Our research is featured in the TXST Newsroom: https://news.txstate.edu/research-and-innovation/2019/ar-training-technology.html
U.S. Navy SBIR Phase I award, August 2018
The group is pleased to announce that U.S. Navy has awarded us with SBIR Phase I grant (N181-002) for “Flexible perovskite LED with CNT electrodes” in collaboration with Solarno Inc. company. Solarno Inc., Dallas, TX and Texas State University, San Marcos, TX will develop a novel roll-to-roll compatible, cost-effective method to manufacture high-efficiency, ultra-light-weight, flexible LED lighting panels based on hybrid organohalide lead perovskite light emitters and carbon nanotube transparent electrodes.

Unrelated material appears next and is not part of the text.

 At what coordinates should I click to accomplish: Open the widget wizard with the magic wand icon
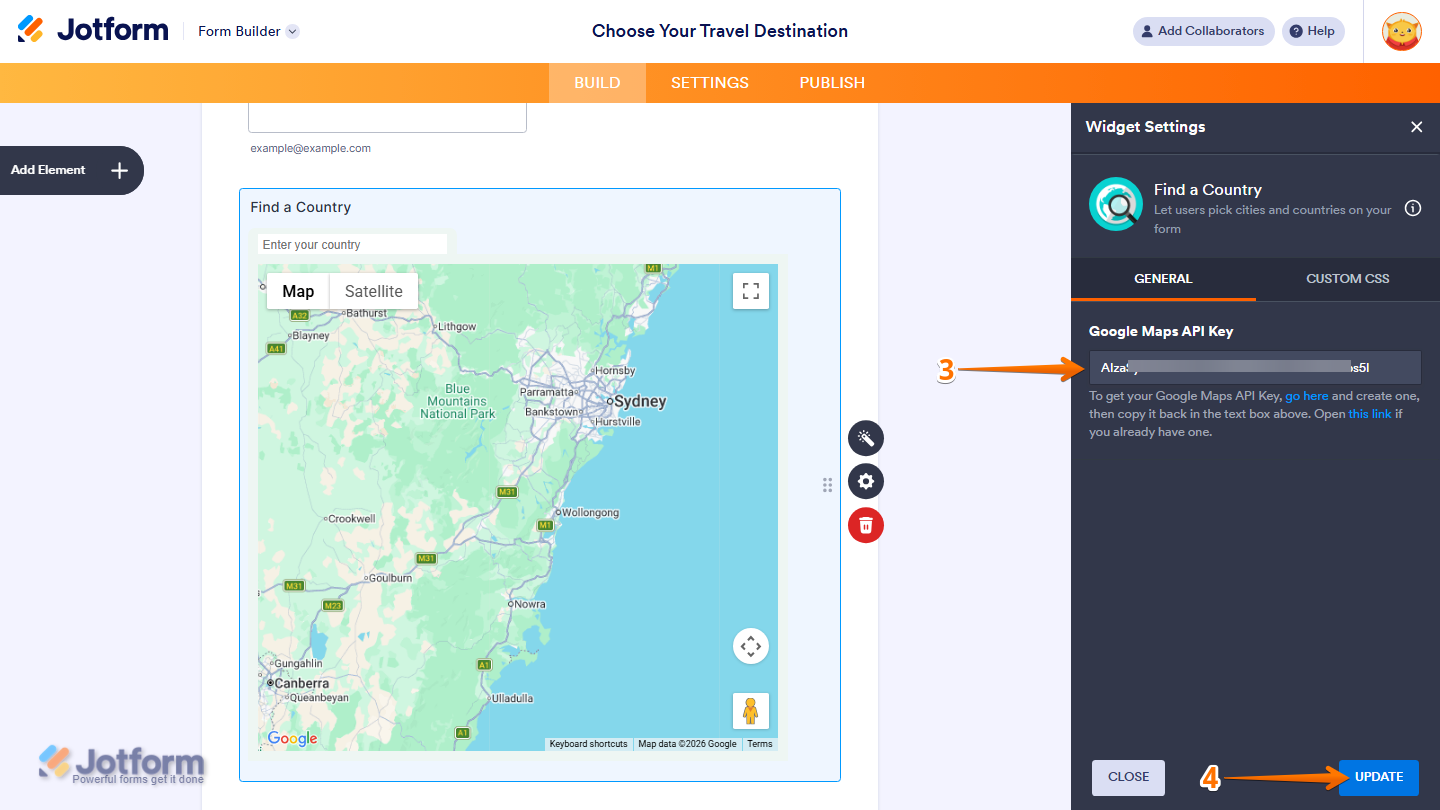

07.22.2018. Congrats, Chris! Chris Manspeaker has successfully defended his MSEC PhD Thesis titled: “Role of the cation in hybrid organic-inorganic perovskite solar materials“.
04.03.2018. Congrats, Joseph! Joseph Sadler has successfully defended his Physics MS Thesis titled: “Optical Mapping of Organohalide Lead Perovskite Films“.
U.S. Army STTR Phase I, II award, August 2017
The group is pleased to announce that U.S. Army has awarded us with STTR Phase I and Phase II grant (#W81XWH-17-C-0157) for “Dynamic virtual moulage based on thin film adhesive displays” in collaboration with Archie MD Inc. company. We propose to develop a dynamic moulage technology with the ability to morph to reflect changes in medical simulation scenarios and provide lifelike situational fidelity. Specifically, a very thin, flexible electronic sticker display that adheres to skin will display a variety of dynamic information, including vital signs, disease progression, and response to treatment or treatment error, to provide the trainee with information about clinical progression and changes in the physiological state of the simulated patient scenario over time, potentially leading to improvements in critical thinking, assessment, and response time.
NSF SBIR Phase I award, July 2017
The group is pleased to announce that the National Science Foundation has awarded us an SBIR Phase I grant (#1721884, Program Manager Dr. Anna Brady-Estevez) for “Scalable fabrication of stable perovskite solar panels using slot-die coating technique.” In this project, nTact company, in partnership with the Texas State, will use nTact’s slot die coating method and air stable p-i-n devices architecture to manufacture perovskite solar panel with a target power conversion efficiency of 20%, operational lifetime of more than 10,000 hours, power-to-weight ratio of 1 kW/kg, and target manufacturing cost of less than $0.3/W. This is over a 40% reduction in costs when compared to industry leading photovoltaic technologies.
07.03.2017. Congrats, Liano! Liano Perez has successfully defended his Physics MS Thesis titled: “High Performance Perovskite Photodetectors“.
ONR HBCU/MI Instrumentation award, August 2016
The group is pleased to announce that the Office of Navak Reserach has awarded us HBCU/MI instrumentation grant (#W911NF-16-1-0518, Program Manager Dr. Paul Armistead) for “Scanning Probe Microscope for Materials Research and Education.” We propose acquisition of a state-of-the-art scanning probe microscope (SPM) system for advanced materials analysis and addressing strategic plans in research and education of multiple departments in the College of Science and Engineering, and the university. The new system will have a major impact on current and future research at Texas State University, including ongoing and planned U.S. Department of Defense work. The proposed SPM will result in advanced training of research students and have an immediate impact on organized courses to accelerate our education efforts.
Physics Department Colloquium, 10/07/2015
You can find the slides here phys col AZ 10.07
ACS-PRF award, January 2015
The group is pleased to announce that the American Chemical Society has awarded us Petroleum Research Fund grant (#UNI656095-UNI6, Program Manager Dr. Askar Fahr) for “Electrochemical Study of Electronic Properties of Organic Thin Films in Orthogonal Electrolytes.” In this project we propose to transform traditional electrochemistry to unleash its application for virtually all existing organic semiconductors, including weakly bonded small molecule organic films. To enable electrochemical characterization of such films we will exploit highly fluorinated segregated hydrofluoroethers (HFE) solvents as electrolytes, which are chemically orthogonal to non-fluorinated organic materials.